• **Information provided**:
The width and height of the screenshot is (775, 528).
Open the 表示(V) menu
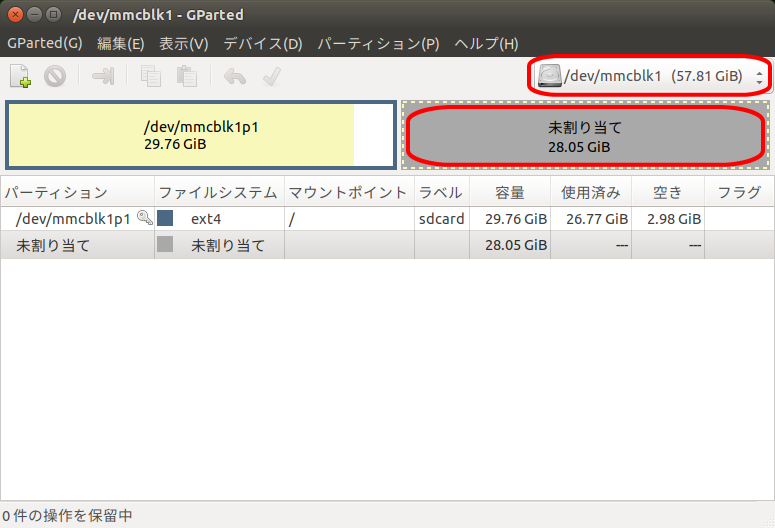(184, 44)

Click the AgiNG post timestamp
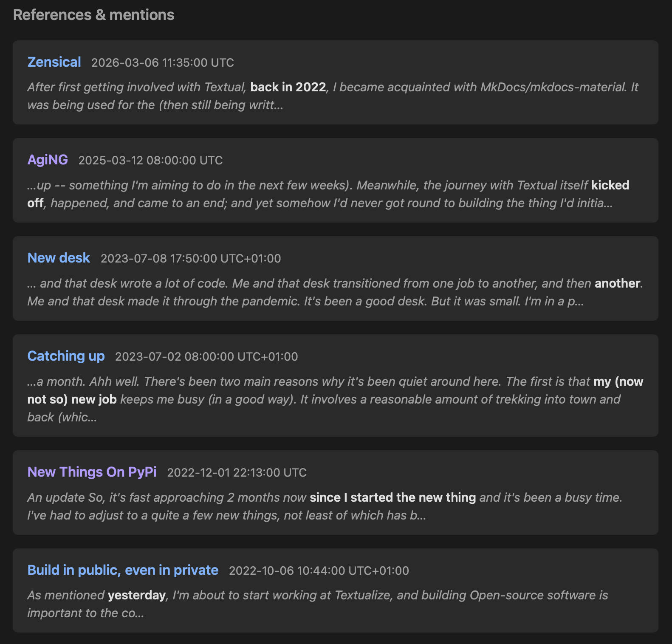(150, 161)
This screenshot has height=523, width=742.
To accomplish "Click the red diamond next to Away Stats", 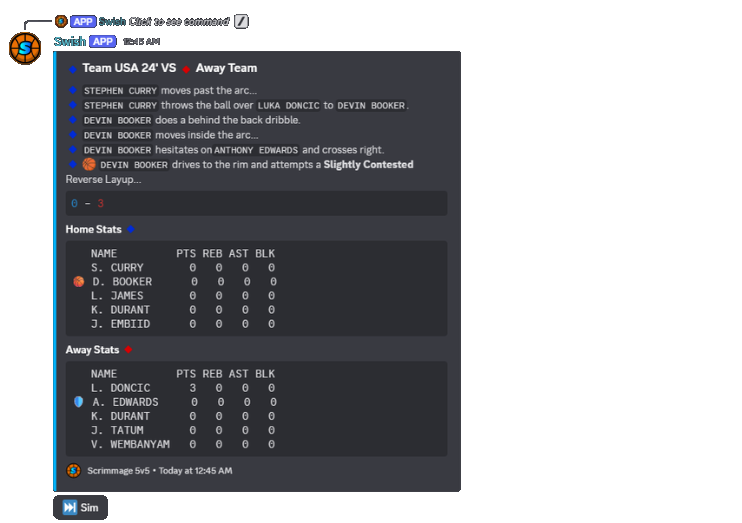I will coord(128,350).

• **What the task requires**: Only the lines holding "width" are wanted, so copy each of them from the material.

• **Response below**:
The width and height of the screenshot is (775, 528).
This screenshot has height=523, width=742.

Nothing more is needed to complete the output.